ConvNet+LSTM video classification: use of GPUs

I’m training a classifier for video data (2 classes, n videos, each is represented with a sequence of K frames). I create a dataset:

train_data = torch.utils.data.DataLoader(dataset, **params)

where dataset instance has __getitem__ that returns idx, X,y: idx is the index of the video. X has dimensions (n, K, 3, H, W) and y (n,1)

I don’t want to put the whole dataset on GPU, as it constrains the number of frames and the frame size. So I want to loop through each video, put it on GPU, run it throgh ResNet+LSTM, get the loss, proceed to the next video.

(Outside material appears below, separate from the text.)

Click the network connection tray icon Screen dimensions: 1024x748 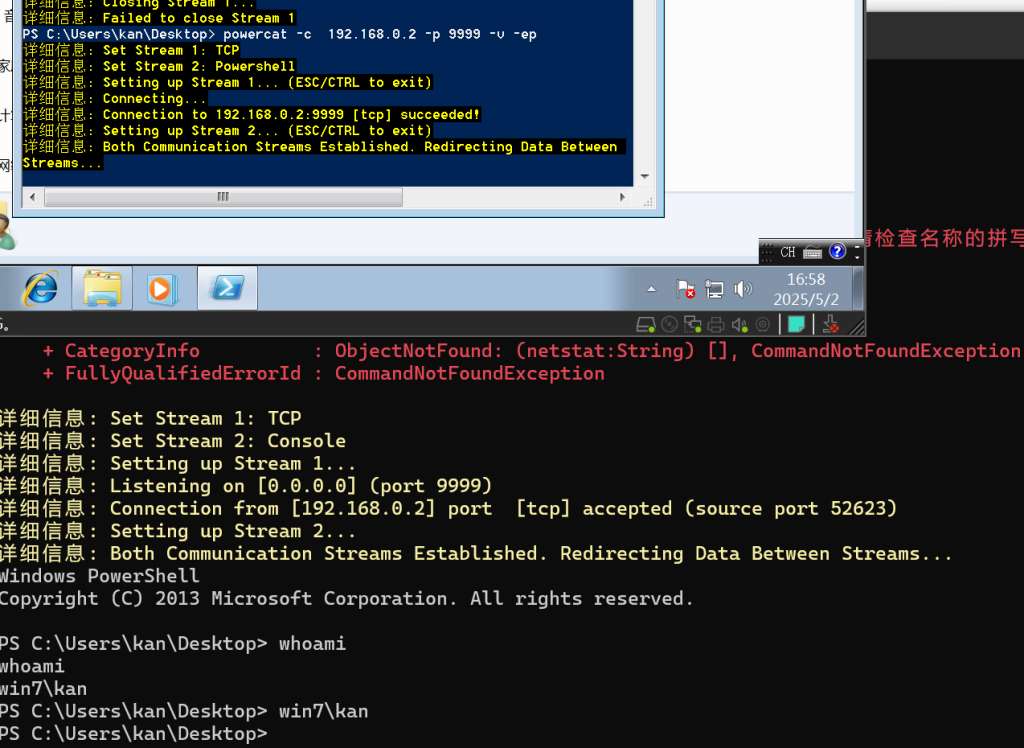tap(714, 289)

After the sample’s finishes, I sum the losses and backprop:

for e in range(epochs):
     total_loss = 0
     optimizer.zero_grad()
     for batch_idx, X,y in train_data:
          for num,id in enumerate(batch_idx):
               X_data,y_label = X[num, :,:,:,:].to("cuda").unsqueeze_(0) ,y[num,:].to("cuda").unsqueeze_(0)
               output = lstm(convnet(X_data))
               loss = binary_loss(sigmoid(output), y_label)
               total_loss += loss
           total_loss.backward()
           optimizer.step()

And yet every time I put a datapoint on CUDA, additional 1.8Gb of VRAM gets used, and after a few feedforward operations GPU runs out of memory. The models are parallelized (I used nn.DataParallel).

Any suggestions on how to optimize the GPU use are very welcome. Most of all, I don’t understand why putting the whole dataset on GPU takes less VRAM than putting its subsets.